Other than the exercise price and vesting dates, Replacement Options will have terms and conditions generally similar to the surrendered eligible options. The terms and conditions of the Replacement Options will be governed by the terms and conditions of the 2020 Plan and the option agreements entered into thereunder. You are encouraged to consult the 2020 Plan for complete information about the terms of the Replacement Options, which is available at www.myoptionexchange.com.
24. What if my employment or service with Aligos is terminated after the Replacement Options are granted?

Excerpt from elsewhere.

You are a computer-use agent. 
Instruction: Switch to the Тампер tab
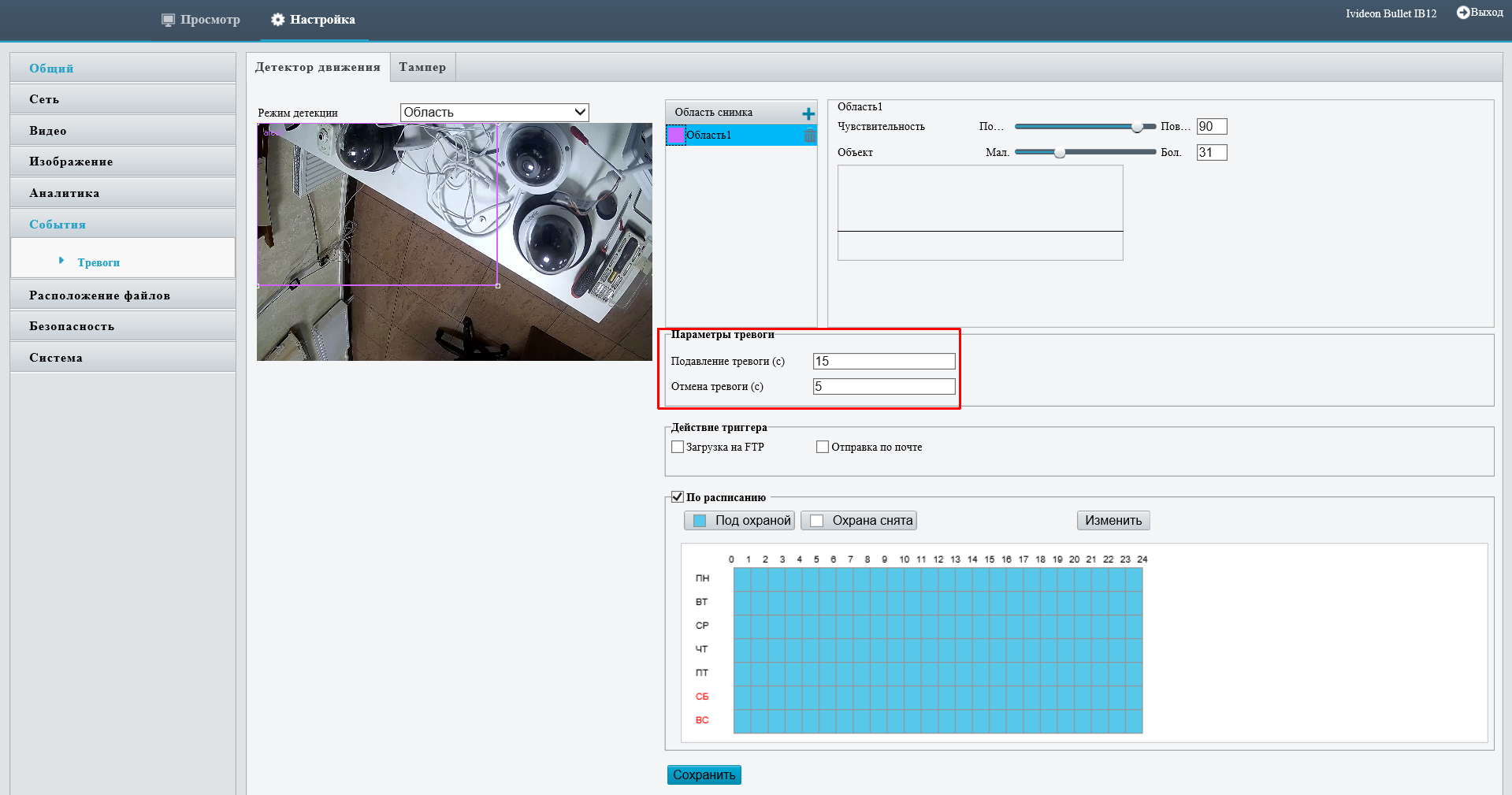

If your service with Aligos and its subsidiaries terminates for any reason after the Replacement Option has been granted, you will forfeit any shares of Common Stock underlying your Replacement Options that are unvested at the date of your termination and the terms of the 2020 Plan and option agreement will govern your ability to exercise such options.
25. After the Offer Expiration Date, what happens if my options end up underwater again?

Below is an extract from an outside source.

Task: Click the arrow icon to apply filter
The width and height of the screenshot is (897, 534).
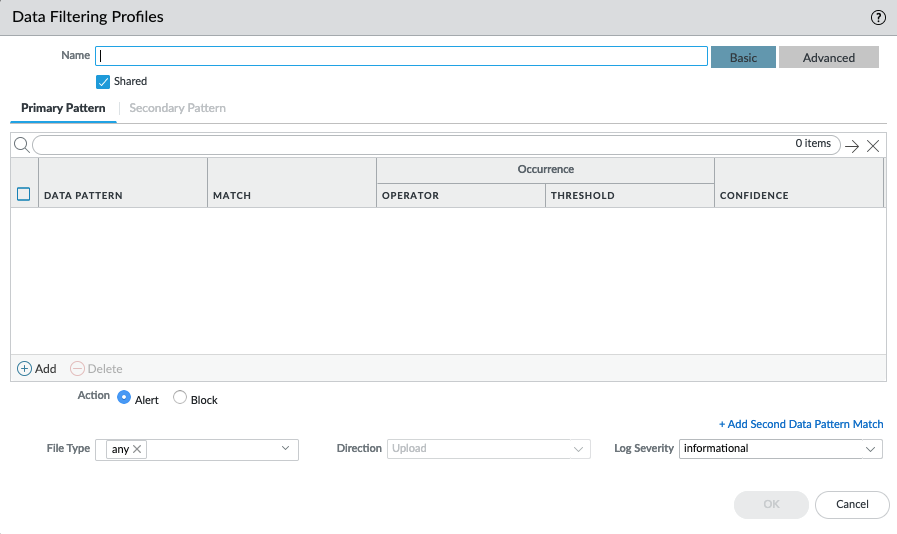Action: [852, 146]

This is a one-time offer that we do not expect to offer again in the future. The price of shares of our Common Stock may not appreciate over the long term, and your Replacement Options may become underwater after the Offer Expiration Date. WE CAN PROVIDE NO ASSURANCE AS TO THE PRICE OF SHARES OF OUR COMMON STOCK AT ANY TIME IN THE FUTURE.

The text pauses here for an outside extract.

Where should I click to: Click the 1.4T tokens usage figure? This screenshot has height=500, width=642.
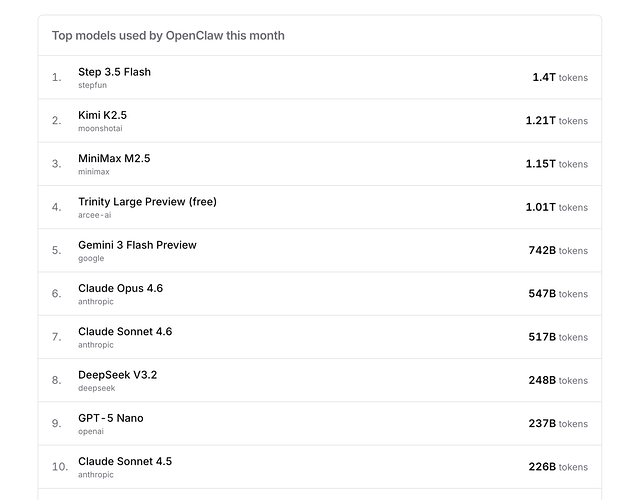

26. What are the U.S. Federal tax consequences of my participation in the Option Exchange?
If you participate in the Option Exchange and are subject to taxation in the United States, under current law, you generally will not recognize income for federal income tax purposes either at the time your exchanged options are cancelled or when the Replacement Options are granted. Each Replacement Option granted to an employee of Aligos or its subsidiaries will constitute an “incentive stock option” to the maximum extent permitted by the Code. Any portion of your Replacement Options that cannot constitute an incentive stock option under the Code will constitute a non-qualified stock option. If you are subject to the tax laws of a country other than the United States, even if you are a resident of the United States, you should be aware that there may be other tax consequences that may apply to you.
27. How should I decide whether or not to participate?
The decision to participate must be each individual’s personal decision and will depend largely on each individual’s assumptions about the future of our business, our stock price, the overall economic environment, and the performance of publicly traded stocks generally. The likely lower exercise price of Replacement Options may allow you to recognize value from your option sooner. There is an inflection point, however, at higher Aligos share prices where the value of the eligible option you surrendered would have been greater than the value of the Replacement
Option. The reason for this is that your Replacement Option covers fewer shares than the eligible option you surrendered and fewer shares are likely to be eligible for treatment as incentive stock options. The inflection point for each option grant varies depending on the exercise price, the exchange ratio of such eligible option grant and your individual tax circumstances. In addition, you should consider the vesting schedule of the Replacement Options, which will be subject to a new one-year cliff, regardless of whether the surrendered option was partially vested.
28. Whom can I ask questions regarding the Option Exchange?
If you have questions regarding the Option Exchange or have requests for assistance (including requests for additional or paper copies of Offer to Exchange or other documents relating to the Offer), please email aligos@infiniteequity.com. Please note, however, that Aligos makes no recommendation as to whether you should participate in the Option Exchange. You must make your own decision whether to participate. We encourage you to speak with your financial, legal and/or tax advisors as necessary, before deciding whether to participate in the exchange.